**ASSIGNMENT**
Below is a set of entries. Print the line that contains "アイテム (369, 2461)" and every later line word for word, through the final one.

(DATA TO USE begins)

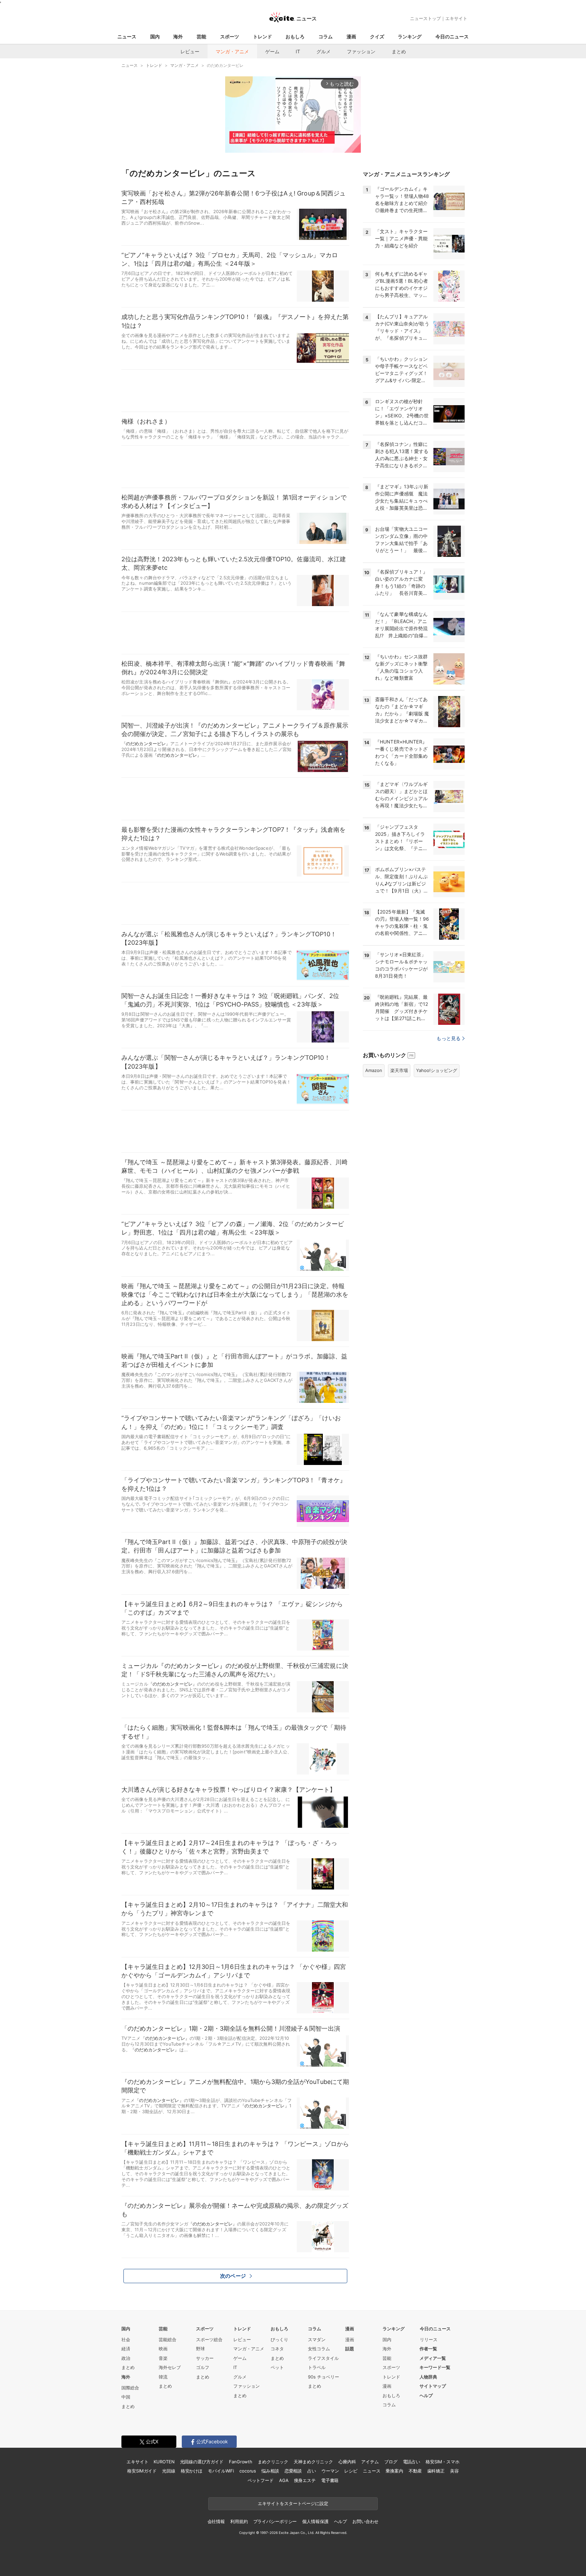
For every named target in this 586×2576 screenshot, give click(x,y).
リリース (428, 2339)
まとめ (399, 51)
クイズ (377, 36)
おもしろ (295, 36)
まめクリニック (273, 2461)
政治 (125, 2358)
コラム (325, 36)
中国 (125, 2397)
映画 (163, 2348)
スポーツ (229, 36)
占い (311, 2471)
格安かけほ (191, 2471)
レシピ (350, 2471)
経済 (125, 2348)
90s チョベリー (323, 2377)
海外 (178, 36)
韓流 (163, 2377)
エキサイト (456, 18)
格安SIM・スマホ (443, 2461)
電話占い (411, 2461)
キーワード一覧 (434, 2367)
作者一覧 (428, 2348)
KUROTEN (164, 2461)
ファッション (361, 51)
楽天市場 (399, 1070)
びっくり (279, 2339)
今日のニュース (452, 36)
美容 (454, 2471)
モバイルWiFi (221, 2471)
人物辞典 (428, 2377)
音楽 (163, 2358)
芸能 (201, 36)
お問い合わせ (365, 2521)
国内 (155, 36)
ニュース (126, 36)
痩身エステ (305, 2480)
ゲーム (272, 51)
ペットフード (261, 2480)
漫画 (351, 36)
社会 (125, 2339)
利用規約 (239, 2521)
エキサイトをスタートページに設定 (293, 2503)
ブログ (390, 2461)
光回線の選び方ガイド (202, 2461)
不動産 (415, 2471)
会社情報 (216, 2521)
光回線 (168, 2471)
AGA (284, 2480)
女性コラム (319, 2348)
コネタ (277, 2348)
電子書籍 (329, 2480)
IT (298, 51)
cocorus (247, 2471)
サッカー (205, 2358)
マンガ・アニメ (232, 51)
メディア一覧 (432, 2358)
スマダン (317, 2339)
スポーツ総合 (209, 2339)
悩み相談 (270, 2471)
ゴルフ (202, 2367)
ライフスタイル (323, 2358)
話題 (349, 2348)
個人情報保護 (315, 2521)
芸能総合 (167, 2339)
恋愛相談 (293, 2471)
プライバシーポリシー (275, 2521)
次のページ (233, 2276)
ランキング (410, 36)
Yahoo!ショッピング (436, 1070)
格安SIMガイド (142, 2471)
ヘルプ (426, 2395)
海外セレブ (170, 2367)
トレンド (262, 36)
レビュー (189, 51)
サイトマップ (432, 2386)
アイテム (369, 2461)
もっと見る (448, 1038)
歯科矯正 (436, 2471)
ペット (277, 2367)
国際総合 (130, 2387)
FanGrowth (240, 2461)
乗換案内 (394, 2471)
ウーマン (330, 2471)
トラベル (317, 2367)
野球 (200, 2348)
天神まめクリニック (313, 2461)
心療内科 (347, 2461)
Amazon (373, 1070)
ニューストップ (425, 18)
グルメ (323, 51)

(DATA TO USE ends)

**REPLY**
アイテム (369, 2461)
もっと見る (448, 1038)
歯科矯正 (436, 2471)
ペット (277, 2367)
国際総合 (130, 2387)
FanGrowth (240, 2461)
乗換案内 (394, 2471)
ウーマン (330, 2471)
トラベル (317, 2367)
野球 (200, 2348)
天神まめクリニック (313, 2461)
心療内科 (347, 2461)
Amazon (373, 1070)
ニューストップ (425, 18)
グルメ (323, 51)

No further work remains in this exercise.